Apart from the thrilling and accurate depiction of the silk, the lace in this painting is amongst the greatest I've seen. Plus, Monseigneur really does qualify for the "happy prelates" tag.

Monday, August 18, 2008

"Why be a princess...

... if you can be a canoness at St. Sainte-Waudru Collegiate Church in Mons Belgium?"

That's what some aristocratic ladies must have thought in the middle ages, when they saw the choir-dress of the 'Chanoinesses'.

A Lady Waudru settled down on a hill which later would become Mons. The small community gave birth to a chapter of canonesses.

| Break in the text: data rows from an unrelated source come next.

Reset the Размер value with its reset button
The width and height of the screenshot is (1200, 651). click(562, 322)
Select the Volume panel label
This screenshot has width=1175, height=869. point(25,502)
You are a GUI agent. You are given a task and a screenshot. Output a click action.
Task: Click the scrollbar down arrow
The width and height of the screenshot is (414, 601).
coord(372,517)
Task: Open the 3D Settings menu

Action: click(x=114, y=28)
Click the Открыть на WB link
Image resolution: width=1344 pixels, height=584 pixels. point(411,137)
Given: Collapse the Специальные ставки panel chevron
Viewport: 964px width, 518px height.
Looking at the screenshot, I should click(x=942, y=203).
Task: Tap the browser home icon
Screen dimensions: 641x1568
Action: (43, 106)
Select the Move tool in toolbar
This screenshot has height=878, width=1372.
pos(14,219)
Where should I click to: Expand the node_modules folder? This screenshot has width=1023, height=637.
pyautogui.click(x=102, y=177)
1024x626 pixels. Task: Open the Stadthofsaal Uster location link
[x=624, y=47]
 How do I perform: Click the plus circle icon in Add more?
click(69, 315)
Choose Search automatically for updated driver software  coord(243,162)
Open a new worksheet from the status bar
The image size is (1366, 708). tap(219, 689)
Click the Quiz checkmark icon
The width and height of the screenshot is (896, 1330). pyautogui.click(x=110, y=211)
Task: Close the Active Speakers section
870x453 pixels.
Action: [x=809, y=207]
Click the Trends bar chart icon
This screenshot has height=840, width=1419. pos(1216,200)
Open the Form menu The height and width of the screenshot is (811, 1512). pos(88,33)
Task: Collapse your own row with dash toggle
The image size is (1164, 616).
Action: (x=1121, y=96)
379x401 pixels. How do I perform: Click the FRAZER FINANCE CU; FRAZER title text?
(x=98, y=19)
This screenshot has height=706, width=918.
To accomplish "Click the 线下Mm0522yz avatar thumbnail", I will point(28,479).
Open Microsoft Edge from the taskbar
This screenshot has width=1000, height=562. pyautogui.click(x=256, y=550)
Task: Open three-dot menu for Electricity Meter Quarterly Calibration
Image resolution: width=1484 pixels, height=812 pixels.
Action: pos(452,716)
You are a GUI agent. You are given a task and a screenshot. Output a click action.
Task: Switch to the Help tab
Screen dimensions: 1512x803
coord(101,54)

The beautiful church was erected over the course of almost 200 years, from 1449 to 1621. But the original plan was never altered during the process, which is why you have such a homogeneous building. The church was the personal church to the community of the canonesses until the end of the Ancien Regime.

Of course the canonesses of Waudru don't exist anymore. Their habit, however, lives on: The dresses you see here are new and were worn during a historical pageant in honor of St. Waudru.

Sunday, August 10, 2008

Aloysius Cardinal Muench

He was born in 1889 in Milwaukee as son of two German immigrants. In 1935 he was consecrated bishop of Fargo. He became the first post-war nuncio in Germany, a post which he held from 1951 to 1959. He was created a cardinal in 1959 and died in 1962.

Since he was the first nuncio to Germany after the war, it was his task to furnish the nunciature. A famous story tells how he went to a couple of arts and antiques dealers to find some stuff for the walls. But all they had was, well... art. Muench didn't really seem excited. Only when he saw a huge painting with a deer in a German wood, his heart skipped a beat and he told his secretary to go and buy it. Somehow this story leaked and ever after all of Germany was kind of fond of the nuncio.

Wednesday, August 6, 2008

Some photos...

... of Eugenio Pacelli from the years when he was Nuncio in Germany.

Raise your hand if you want this man beatified pronto.

Sunday, August 3, 2008

Joseph Kolb

Archbishop of Bamberg, Germany from 1943 to 1955

Standing right, greeting someone in watered silk who I cannot identify.

Wearing watered silk himself (He wasn't a cardinal or nuncio, but the silk was sort of an "archbishop of Bamberg" thing).

In the back with some other prelate I should know but don't.

Gotta love the ring.

Friday, August 1, 2008

George Cardinal Mundelein

He lived from 1872 to 1939 and served as third archbishop of the diocese of Chicago from 1915 until his death. He hosted the huge 28th International Eucharistic Congress in 1926.